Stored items
<<<<

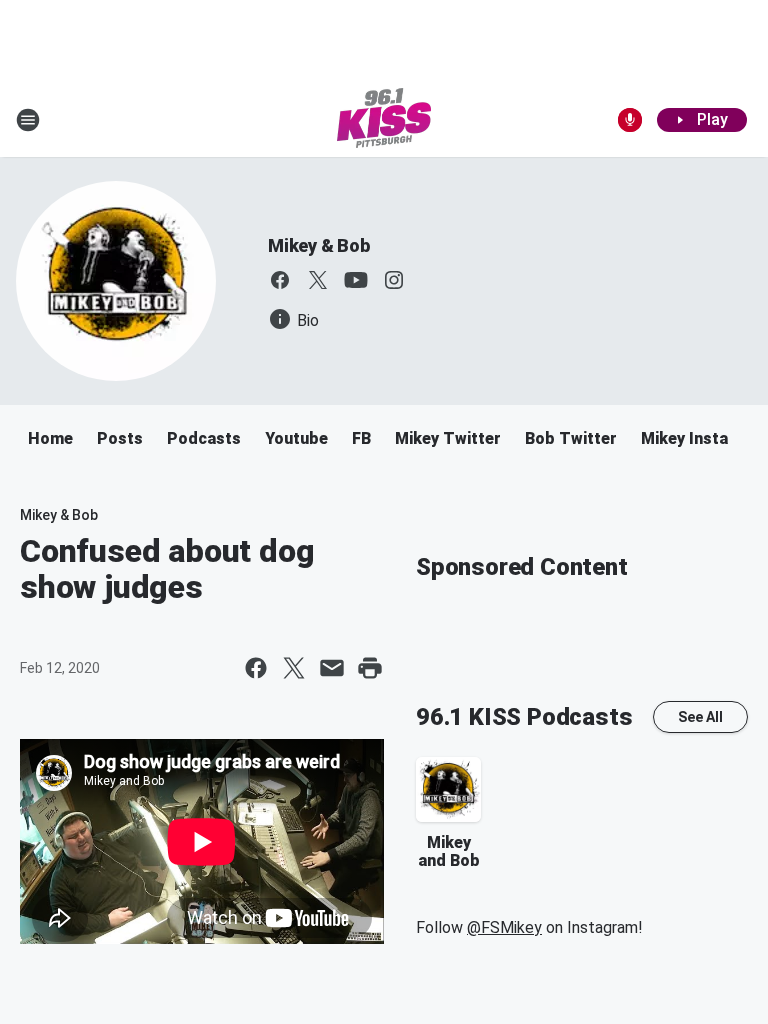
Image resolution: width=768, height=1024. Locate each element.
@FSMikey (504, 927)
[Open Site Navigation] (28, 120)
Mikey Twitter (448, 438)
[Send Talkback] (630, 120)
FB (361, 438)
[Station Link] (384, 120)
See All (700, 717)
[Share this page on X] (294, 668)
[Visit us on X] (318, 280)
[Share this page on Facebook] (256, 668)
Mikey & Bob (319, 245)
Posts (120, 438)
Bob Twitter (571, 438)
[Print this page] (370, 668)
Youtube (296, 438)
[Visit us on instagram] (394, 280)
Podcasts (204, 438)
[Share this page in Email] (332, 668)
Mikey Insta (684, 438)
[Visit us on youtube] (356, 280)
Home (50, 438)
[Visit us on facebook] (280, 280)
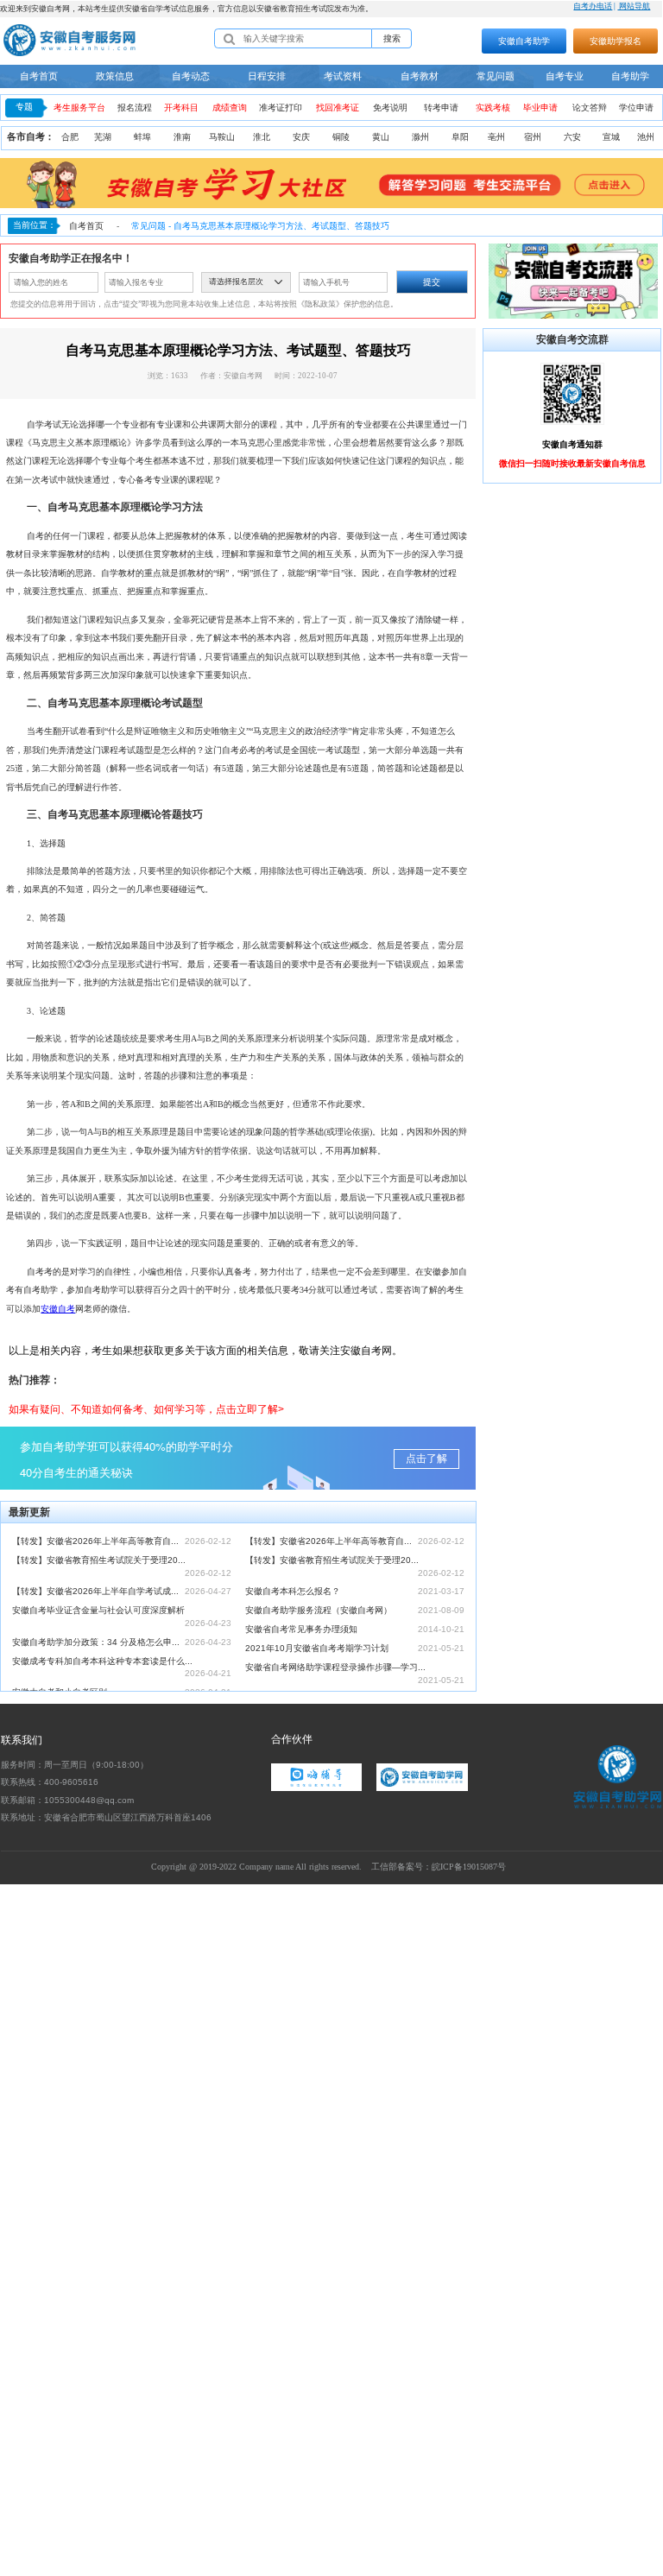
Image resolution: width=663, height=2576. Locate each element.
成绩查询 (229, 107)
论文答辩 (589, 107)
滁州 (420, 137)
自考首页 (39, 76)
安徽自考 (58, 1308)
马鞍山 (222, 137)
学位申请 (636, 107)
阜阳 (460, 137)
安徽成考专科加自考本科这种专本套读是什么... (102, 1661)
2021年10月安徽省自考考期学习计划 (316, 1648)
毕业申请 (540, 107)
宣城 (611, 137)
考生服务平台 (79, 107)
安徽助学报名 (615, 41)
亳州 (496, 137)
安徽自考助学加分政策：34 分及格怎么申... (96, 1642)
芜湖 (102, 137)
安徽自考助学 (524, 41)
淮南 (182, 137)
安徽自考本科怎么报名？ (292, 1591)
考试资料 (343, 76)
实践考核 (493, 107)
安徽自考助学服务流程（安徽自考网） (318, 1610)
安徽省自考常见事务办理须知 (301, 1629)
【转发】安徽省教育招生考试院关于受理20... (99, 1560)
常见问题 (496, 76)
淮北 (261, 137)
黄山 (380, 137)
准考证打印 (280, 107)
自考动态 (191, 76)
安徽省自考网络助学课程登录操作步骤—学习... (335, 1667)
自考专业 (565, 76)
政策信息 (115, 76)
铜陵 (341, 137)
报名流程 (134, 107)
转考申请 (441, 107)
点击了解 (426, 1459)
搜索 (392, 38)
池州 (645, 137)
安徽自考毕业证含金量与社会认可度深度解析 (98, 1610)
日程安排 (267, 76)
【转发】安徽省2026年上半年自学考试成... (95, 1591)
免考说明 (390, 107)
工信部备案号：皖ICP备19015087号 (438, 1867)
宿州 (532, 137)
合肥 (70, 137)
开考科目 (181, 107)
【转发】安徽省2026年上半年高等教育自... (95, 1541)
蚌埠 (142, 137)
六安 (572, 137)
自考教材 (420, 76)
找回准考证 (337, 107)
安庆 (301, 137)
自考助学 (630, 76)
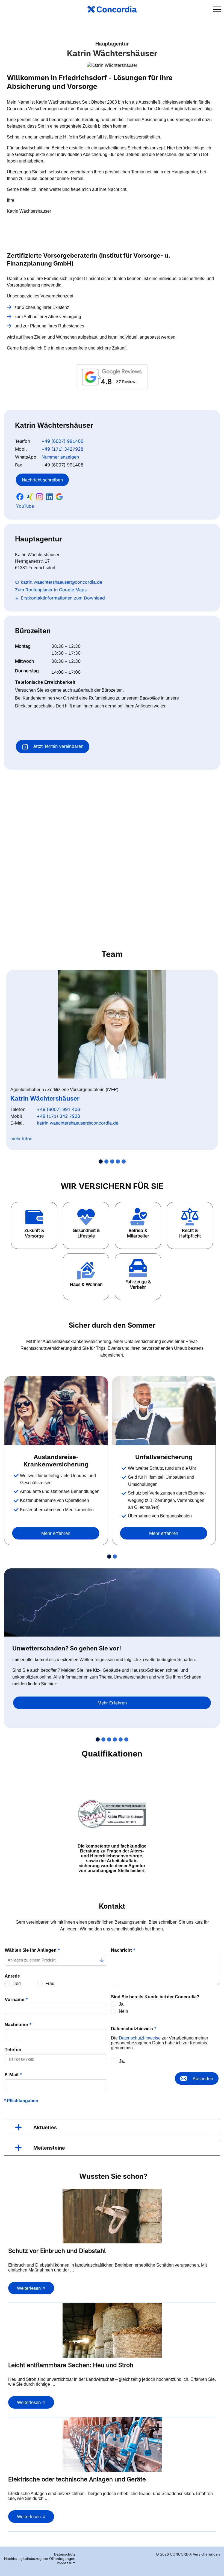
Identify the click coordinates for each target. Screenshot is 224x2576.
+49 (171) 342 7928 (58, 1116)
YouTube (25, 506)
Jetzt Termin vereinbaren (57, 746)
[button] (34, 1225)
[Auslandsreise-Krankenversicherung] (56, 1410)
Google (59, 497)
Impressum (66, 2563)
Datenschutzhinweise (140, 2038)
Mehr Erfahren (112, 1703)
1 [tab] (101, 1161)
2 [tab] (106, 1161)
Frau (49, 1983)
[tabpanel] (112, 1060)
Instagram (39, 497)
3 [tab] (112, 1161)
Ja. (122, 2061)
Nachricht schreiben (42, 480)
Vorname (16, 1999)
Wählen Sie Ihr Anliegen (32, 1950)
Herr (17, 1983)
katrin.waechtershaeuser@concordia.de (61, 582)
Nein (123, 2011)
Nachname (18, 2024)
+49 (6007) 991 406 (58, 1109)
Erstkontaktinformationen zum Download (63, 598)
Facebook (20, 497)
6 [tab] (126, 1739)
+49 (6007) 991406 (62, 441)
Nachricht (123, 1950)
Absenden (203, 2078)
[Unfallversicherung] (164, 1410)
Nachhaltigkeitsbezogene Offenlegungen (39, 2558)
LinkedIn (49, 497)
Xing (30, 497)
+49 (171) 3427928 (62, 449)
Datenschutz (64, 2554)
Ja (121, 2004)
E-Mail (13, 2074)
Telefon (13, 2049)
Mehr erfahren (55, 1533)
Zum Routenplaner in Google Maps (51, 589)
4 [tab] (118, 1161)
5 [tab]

>>>>

** Problem details **
I'd like every record transcribed exactly, with no pictures carried over.

** Solution to the exercise **
Image resolution: width=768, height=1024. Locate each element.
@FSMikey (504, 927)
[Open Site Navigation] (28, 120)
Mikey Twitter (448, 438)
[Send Talkback] (630, 120)
FB (361, 438)
[Station Link] (384, 120)
See All (700, 717)
[Share this page on X] (294, 668)
[Visit us on X] (318, 280)
[Share this page on Facebook] (256, 668)
Mikey & Bob (319, 245)
Posts (120, 438)
Bob Twitter (571, 438)
[Print this page] (370, 668)
Youtube (296, 438)
[Visit us on instagram] (394, 280)
Podcasts (204, 438)
[Share this page in Email] (332, 668)
Mikey Insta (684, 438)
[Visit us on youtube] (356, 280)
Home (50, 438)
[Visit us on facebook] (280, 280)
Image resolution: width=663, height=2576. Locate each element.
成绩查询 (229, 107)
论文答辩 (589, 107)
滁州 (420, 137)
自考首页 (39, 76)
安徽自考 (58, 1308)
马鞍山 (222, 137)
学位申请 (636, 107)
阜阳 (460, 137)
安徽成考专科加自考本科这种专本套读是什么... (102, 1661)
2021年10月安徽省自考考期学习计划 (316, 1648)
毕业申请 (540, 107)
宣城 (611, 137)
考生服务平台 (79, 107)
安徽助学报名 (615, 41)
亳州 (496, 137)
安徽自考助学加分政策：34 分及格怎么申... (96, 1642)
芜湖 (102, 137)
安徽自考助学 (524, 41)
淮南 (182, 137)
安徽自考本科怎么报名？ (292, 1591)
考试资料 (343, 76)
实践考核 (493, 107)
安徽自考助学服务流程（安徽自考网） (318, 1610)
安徽省自考常见事务办理须知 (301, 1629)
【转发】安徽省教育招生考试院关于受理20... (99, 1560)
常见问题 (496, 76)
淮北 (261, 137)
黄山 (380, 137)
准考证打印 (280, 107)
自考动态 (191, 76)
安徽省自考网络助学课程登录操作步骤—学习... (335, 1667)
自考专业 (565, 76)
政策信息 (115, 76)
铜陵 (341, 137)
报名流程 (134, 107)
转考申请 (441, 107)
点击了解 (426, 1459)
搜索 (392, 38)
池州 (645, 137)
安徽自考毕业证含金量与社会认可度深度解析 (98, 1610)
日程安排 (267, 76)
【转发】安徽省2026年上半年自学考试成... (95, 1591)
免考说明 (390, 107)
工信部备案号：皖ICP备19015087号 (438, 1867)
宿州 (532, 137)
合肥 (70, 137)
开考科目 (181, 107)
【转发】安徽省2026年上半年高等教育自... (95, 1541)
蚌埠 (142, 137)
六安 (572, 137)
自考教材 (420, 76)
找回准考证 (337, 107)
安庆 (301, 137)
自考助学 (630, 76)
Identify the click coordinates for each target. Screenshot is 224x2576.
+49 (171) 342 7928 (58, 1116)
YouTube (25, 506)
Jetzt Termin vereinbaren (57, 746)
[button] (34, 1225)
[Auslandsreise-Krankenversicherung] (56, 1410)
Google (59, 497)
Impressum (66, 2563)
Datenschutzhinweise (140, 2038)
Mehr Erfahren (112, 1703)
1 [tab] (101, 1161)
2 [tab] (106, 1161)
Frau (49, 1983)
[tabpanel] (112, 1060)
Instagram (39, 497)
3 [tab] (112, 1161)
Ja. (122, 2061)
Nachricht schreiben (42, 480)
Vorname (16, 1999)
Wählen Sie Ihr Anliegen (32, 1950)
Herr (17, 1983)
katrin.waechtershaeuser@concordia.de (61, 582)
Nein (123, 2011)
Nachname (18, 2024)
+49 (6007) 991 406 (58, 1109)
Erstkontaktinformationen zum Download (63, 598)
Facebook (20, 497)
6 [tab] (126, 1739)
+49 (6007) 991406 (62, 441)
Nachricht (123, 1950)
Absenden (203, 2078)
[Unfallversicherung] (164, 1410)
Nachhaltigkeitsbezogene Offenlegungen (39, 2558)
LinkedIn (49, 497)
Xing (30, 497)
+49 (171) 3427928 (62, 449)
Datenschutz (64, 2554)
Ja (121, 2004)
E-Mail (13, 2074)
Telefon (13, 2049)
Mehr erfahren (55, 1533)
Zum Routenplaner in Google Maps (51, 589)
4 [tab] (118, 1161)
5 [tab]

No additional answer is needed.